» **DOCUMENT SEGMENT**
==*==

Fayette Historic State Park is the state park of the historic town of Fayette in the U.S. state of Michigan. It is located on the Big Bay de Noc of Lake Michigan, between Snail Shell Harbor and Sand Bay, on the southern side of the Upper Peninsula, about 17 miles south of US 2. Fayette was the site of an industrial community that manufactured charcoal pig iron between 1867 and 1891. The town has been reconstructed into a living museum, showing what life was like in this town in the late 19th century. It was listed on the National Register of Historic Places in 1970.

History
Fayette was once one of the Upper Peninsula's most productive iron-smelting operations.  Fayette grew up around two blast furnaces, a large dock, and several charcoal kilns, following the post-Civil War need for iron.  Nearly 500 residents—many immigrating from Canada, the British Isles, and northern Europe—lived in and near the town that existed to make pig iron.  During 24 years of operation Fayette's blast furnaces produced a total of 229,288 tons of iron, using local hardwood forests for fuel and quarrying limestone from the bluffs to purify the iron ore.  When the charcoal iron market began to decline, the Jackson Iron Company closed its Fayette smelting operations in 1891.  Another event leading to the demise of the Jackson Iron Company was the use of the hardwoods and limestone to purify the iron, leading to the exhaustion of hardwoods in the area.  This was the main source for purifying the iron and therefore led to the decline of the Jackson Iron Company.  After shutting down operations, many residents left Fayette in search of employment elsewhere, though some chose to stay nearby and used the land for farming.

Because of the closing of smelting operations, the town became a resort and fishing village. In 1916 it was purchased by a wealthy individual and turned into a summer resort. It continued in that capacity until 1946 when another individual purchased it, who eventually fell behind on taxes. Lastly, it was purchased by the Escanaba Paper Company, and was swapped to the Michigan government for timberland. As a result, Fayette became a state park in 1959.

==*==

» **DATASET ENTRIES**
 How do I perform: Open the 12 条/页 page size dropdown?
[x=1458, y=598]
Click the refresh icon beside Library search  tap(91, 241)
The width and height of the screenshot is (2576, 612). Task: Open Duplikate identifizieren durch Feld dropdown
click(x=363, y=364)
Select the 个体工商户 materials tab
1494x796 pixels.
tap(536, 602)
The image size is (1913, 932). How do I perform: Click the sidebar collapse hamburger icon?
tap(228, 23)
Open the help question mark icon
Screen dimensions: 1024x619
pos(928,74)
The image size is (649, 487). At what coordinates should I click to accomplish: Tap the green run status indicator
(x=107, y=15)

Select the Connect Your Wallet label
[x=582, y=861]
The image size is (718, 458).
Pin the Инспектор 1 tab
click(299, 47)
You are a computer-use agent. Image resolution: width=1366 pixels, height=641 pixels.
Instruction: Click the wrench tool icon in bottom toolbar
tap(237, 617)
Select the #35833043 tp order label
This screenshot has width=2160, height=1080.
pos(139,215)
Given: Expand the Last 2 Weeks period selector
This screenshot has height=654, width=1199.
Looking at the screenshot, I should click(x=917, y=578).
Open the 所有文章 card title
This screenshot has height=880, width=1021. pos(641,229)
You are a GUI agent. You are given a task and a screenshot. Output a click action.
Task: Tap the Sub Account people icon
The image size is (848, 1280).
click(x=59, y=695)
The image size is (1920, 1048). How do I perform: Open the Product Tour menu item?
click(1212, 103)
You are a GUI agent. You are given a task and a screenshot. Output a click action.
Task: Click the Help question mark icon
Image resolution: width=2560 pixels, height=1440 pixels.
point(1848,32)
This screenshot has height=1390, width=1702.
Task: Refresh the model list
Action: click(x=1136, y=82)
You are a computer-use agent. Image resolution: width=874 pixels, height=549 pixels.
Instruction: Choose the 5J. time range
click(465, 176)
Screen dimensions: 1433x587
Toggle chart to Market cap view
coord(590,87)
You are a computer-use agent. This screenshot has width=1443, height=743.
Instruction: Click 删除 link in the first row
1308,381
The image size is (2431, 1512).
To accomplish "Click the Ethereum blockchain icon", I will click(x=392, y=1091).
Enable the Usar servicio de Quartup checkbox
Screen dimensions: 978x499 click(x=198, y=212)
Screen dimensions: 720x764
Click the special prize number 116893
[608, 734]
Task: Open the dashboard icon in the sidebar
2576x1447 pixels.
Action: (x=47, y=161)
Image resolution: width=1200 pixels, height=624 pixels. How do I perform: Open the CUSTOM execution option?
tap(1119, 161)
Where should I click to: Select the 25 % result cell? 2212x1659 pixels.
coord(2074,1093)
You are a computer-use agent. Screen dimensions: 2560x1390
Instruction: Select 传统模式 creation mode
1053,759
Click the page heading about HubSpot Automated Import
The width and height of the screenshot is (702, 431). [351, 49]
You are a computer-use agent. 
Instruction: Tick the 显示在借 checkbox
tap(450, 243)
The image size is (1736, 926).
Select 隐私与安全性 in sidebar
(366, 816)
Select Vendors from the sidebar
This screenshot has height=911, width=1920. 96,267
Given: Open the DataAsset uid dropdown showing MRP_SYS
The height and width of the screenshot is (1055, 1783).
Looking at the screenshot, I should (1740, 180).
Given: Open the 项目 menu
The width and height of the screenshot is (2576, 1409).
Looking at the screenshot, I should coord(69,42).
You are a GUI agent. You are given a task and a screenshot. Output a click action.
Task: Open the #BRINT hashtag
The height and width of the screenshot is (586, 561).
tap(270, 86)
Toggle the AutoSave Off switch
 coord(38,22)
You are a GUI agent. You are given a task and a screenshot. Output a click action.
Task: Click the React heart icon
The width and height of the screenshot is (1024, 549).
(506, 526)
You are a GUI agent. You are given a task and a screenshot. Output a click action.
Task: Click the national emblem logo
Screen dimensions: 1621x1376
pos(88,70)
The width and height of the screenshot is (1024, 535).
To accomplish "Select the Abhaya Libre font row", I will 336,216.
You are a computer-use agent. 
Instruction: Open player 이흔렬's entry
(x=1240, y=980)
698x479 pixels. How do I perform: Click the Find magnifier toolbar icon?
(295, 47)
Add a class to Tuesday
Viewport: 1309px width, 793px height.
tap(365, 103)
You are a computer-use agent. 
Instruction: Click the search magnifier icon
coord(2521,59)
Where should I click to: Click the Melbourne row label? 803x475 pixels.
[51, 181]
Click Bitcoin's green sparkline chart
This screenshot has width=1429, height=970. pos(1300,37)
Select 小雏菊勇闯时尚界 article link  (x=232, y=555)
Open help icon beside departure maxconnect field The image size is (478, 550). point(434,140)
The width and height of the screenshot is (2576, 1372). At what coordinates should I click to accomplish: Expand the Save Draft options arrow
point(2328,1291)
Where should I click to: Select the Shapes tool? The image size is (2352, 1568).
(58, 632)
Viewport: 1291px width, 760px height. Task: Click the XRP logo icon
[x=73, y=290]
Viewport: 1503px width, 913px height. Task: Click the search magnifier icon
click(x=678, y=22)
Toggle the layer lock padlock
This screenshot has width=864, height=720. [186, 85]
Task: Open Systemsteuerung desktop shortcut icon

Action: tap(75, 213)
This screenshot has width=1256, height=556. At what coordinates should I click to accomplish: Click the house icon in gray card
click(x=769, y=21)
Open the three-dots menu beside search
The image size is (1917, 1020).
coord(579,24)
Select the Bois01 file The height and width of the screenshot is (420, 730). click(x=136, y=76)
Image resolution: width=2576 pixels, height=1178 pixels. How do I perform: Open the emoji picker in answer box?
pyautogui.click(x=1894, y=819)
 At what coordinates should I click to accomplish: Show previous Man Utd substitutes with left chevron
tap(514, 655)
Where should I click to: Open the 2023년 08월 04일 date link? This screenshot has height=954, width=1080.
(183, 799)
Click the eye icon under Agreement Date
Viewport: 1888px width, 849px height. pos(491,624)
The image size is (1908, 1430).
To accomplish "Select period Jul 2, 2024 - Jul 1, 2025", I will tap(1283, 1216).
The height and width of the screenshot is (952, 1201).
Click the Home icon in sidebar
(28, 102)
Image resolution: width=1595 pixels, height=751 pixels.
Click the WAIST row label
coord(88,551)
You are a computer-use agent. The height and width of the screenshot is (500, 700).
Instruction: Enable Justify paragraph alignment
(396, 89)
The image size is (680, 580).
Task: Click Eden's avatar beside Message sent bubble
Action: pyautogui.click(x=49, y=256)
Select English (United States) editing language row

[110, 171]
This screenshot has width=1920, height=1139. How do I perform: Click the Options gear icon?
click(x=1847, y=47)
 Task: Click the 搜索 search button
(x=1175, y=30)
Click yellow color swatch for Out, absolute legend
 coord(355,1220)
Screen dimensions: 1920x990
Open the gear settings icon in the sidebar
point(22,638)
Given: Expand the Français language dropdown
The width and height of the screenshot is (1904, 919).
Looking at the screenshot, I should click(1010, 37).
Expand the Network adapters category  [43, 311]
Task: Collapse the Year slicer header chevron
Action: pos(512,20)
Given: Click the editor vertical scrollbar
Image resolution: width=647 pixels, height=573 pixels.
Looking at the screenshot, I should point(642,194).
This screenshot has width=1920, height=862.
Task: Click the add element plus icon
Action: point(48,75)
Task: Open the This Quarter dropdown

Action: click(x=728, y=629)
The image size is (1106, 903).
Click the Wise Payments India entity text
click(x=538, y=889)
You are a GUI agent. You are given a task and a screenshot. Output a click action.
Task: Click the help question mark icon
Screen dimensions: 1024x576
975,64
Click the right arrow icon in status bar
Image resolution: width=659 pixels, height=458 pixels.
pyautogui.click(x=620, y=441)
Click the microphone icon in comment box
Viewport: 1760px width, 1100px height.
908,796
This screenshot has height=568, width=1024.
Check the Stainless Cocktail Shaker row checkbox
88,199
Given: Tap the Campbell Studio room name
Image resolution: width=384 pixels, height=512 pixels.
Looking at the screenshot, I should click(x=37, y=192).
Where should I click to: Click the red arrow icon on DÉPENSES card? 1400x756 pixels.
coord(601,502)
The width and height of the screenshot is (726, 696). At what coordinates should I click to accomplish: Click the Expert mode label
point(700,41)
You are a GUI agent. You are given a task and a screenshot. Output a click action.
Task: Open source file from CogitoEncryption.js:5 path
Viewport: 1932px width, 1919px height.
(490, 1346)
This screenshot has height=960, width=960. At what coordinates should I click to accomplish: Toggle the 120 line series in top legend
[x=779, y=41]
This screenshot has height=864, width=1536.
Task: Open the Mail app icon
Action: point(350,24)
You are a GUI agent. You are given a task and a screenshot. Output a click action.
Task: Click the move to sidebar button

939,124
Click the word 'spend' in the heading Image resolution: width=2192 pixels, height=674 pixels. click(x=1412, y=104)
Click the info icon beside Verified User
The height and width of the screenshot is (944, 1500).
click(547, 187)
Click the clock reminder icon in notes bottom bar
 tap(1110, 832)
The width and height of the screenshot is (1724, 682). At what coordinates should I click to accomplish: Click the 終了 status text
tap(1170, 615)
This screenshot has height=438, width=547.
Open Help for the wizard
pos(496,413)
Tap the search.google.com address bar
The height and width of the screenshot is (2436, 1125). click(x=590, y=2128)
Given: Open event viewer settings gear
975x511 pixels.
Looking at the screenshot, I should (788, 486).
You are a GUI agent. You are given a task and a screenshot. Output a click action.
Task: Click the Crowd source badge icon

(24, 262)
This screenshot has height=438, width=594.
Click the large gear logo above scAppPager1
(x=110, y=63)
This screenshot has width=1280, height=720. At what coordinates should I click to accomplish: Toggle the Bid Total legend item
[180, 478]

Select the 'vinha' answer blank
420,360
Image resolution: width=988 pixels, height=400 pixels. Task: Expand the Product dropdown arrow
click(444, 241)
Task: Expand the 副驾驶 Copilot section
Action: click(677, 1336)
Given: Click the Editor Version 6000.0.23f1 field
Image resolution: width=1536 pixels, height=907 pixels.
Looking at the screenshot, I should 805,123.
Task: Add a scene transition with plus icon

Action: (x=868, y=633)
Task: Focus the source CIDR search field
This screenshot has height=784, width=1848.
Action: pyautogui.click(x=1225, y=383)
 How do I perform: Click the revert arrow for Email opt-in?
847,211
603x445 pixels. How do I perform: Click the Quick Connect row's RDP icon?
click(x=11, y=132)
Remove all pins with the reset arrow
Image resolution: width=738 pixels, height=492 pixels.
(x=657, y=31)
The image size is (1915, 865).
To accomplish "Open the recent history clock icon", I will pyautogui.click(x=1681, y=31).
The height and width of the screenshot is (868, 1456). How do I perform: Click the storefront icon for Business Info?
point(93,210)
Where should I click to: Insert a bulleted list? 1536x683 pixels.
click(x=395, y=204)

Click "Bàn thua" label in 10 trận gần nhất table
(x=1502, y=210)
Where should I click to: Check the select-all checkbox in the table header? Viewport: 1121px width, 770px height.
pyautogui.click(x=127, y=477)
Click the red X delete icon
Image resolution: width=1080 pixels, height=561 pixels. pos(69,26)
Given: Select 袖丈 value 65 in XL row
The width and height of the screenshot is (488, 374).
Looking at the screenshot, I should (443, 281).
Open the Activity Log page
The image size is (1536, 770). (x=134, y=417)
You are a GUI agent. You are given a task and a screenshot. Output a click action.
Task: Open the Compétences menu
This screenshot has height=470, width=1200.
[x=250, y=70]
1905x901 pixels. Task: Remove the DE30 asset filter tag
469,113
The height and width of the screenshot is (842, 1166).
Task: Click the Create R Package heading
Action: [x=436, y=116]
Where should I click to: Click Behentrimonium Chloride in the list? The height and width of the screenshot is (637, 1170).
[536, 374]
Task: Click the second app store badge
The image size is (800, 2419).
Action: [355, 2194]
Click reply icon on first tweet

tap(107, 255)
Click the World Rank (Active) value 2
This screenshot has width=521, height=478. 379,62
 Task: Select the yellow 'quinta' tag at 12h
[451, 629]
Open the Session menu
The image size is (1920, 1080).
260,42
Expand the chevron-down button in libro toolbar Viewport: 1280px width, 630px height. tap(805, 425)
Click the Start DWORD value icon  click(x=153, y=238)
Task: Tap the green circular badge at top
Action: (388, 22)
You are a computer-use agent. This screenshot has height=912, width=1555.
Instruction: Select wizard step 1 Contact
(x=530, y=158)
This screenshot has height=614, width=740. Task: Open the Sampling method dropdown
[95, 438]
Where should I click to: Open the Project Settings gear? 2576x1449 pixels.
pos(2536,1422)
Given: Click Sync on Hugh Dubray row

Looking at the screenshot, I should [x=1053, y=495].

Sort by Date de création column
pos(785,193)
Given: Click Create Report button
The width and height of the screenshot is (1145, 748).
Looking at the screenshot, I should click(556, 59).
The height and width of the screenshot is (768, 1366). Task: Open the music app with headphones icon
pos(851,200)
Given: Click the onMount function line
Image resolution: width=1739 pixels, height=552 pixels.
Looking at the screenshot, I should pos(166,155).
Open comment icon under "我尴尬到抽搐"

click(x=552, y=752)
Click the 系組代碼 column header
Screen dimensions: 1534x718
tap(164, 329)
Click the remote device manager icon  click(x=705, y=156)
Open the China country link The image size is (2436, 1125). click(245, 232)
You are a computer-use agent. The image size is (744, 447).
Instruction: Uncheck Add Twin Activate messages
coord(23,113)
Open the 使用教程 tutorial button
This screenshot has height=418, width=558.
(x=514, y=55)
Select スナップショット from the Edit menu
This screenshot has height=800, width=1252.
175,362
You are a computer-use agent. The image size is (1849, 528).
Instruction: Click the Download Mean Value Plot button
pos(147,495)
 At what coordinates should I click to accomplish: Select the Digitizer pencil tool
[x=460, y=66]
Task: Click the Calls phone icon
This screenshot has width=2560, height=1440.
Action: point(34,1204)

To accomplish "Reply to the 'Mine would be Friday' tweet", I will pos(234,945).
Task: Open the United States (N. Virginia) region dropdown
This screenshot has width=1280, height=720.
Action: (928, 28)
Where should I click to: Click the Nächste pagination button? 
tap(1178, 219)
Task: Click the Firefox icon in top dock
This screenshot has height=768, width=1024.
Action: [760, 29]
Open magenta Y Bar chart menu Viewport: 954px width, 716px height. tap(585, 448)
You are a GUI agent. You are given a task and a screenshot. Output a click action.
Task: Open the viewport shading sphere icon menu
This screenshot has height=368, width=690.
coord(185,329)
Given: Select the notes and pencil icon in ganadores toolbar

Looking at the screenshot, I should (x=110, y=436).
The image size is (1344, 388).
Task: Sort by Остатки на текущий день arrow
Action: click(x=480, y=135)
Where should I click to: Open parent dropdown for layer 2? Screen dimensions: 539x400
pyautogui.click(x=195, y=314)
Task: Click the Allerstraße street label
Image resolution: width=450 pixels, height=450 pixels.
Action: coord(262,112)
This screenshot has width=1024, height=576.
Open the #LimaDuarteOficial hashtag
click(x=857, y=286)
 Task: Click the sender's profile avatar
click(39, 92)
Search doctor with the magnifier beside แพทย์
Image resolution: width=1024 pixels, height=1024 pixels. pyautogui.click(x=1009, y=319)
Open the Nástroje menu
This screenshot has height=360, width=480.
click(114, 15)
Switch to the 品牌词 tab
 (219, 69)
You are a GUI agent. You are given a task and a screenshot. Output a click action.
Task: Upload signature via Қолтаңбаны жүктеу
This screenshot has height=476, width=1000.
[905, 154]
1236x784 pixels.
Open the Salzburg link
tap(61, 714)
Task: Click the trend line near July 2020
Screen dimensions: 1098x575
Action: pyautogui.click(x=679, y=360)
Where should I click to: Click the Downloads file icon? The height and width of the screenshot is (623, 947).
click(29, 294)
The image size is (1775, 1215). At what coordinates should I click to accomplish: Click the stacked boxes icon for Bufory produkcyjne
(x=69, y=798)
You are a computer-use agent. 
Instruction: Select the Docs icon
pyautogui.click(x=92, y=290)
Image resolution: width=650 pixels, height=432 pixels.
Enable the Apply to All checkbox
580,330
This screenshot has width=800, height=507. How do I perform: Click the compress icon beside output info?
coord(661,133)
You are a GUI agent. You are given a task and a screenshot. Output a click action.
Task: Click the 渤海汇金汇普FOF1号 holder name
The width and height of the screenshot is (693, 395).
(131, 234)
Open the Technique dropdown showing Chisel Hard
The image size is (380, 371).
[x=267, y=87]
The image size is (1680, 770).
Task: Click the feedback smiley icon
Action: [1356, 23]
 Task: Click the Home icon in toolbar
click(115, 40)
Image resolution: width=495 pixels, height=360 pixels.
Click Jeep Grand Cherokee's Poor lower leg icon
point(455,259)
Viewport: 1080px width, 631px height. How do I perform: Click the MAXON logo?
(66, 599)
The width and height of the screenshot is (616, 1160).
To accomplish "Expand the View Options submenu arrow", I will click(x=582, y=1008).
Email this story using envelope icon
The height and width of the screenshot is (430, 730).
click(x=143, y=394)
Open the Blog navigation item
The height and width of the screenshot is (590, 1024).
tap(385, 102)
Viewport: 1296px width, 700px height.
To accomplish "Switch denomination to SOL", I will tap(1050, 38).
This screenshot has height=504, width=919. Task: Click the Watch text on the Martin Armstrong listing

==*==

» **EXERCISES**
A – Pull out every line of the listing that contains the word "United", matching its capitalization exactly.
B – Continue the passage about Fayette Historic State Park from the point where it ends.
The passage about Fayette Historic State Park has no connection to the listing.

» **ANSWERS BY TASK**
A –
Select English (United States) editing language row
Task: Open the United States (N. Virginia) region dropdown

B –
Fayette Historic Townsite
Today, Fayette Historic Townsite is a living museum with many restored buildings.  Visitors may walk through the buildings to learn about life in Fayette during the late 19th century.  Over 20 buildings are open, with restoration continuing on other parts of the town.

The townsite is open daily for visitors from approx. May through October.  A visitors center and museum store are also located at the park.  There is no admission charge; however, a Michigan State Park permit is required.

Camping
There are 61 semi-modern campsites .  Facilities include electrical service to all campsites and access to vault toilets and water.  Most campsites are well shaded.  Boat camping is allowed in Snail Shell Harbor, and space is on a first-come, first-served basis.
There is a beach on Sand Bay (Lake Michigan) just a short distance from the campground. The picnic area is adjacent to the beach and offers a picnic shelter, grills and vault toilets.  Playground equipment and horseshoe courts are available.

Hiking 
The park offers about  of hiking trails.  The trails are groomed in the winter for cross-country skiing.  Trails wind through a hardwood forest, up beside dolomite cliffs (which are part of the Niagara Escarpment) and throughout the historic townsite.

Climate

See also 
 Spider Cave: an archaeological site within the park.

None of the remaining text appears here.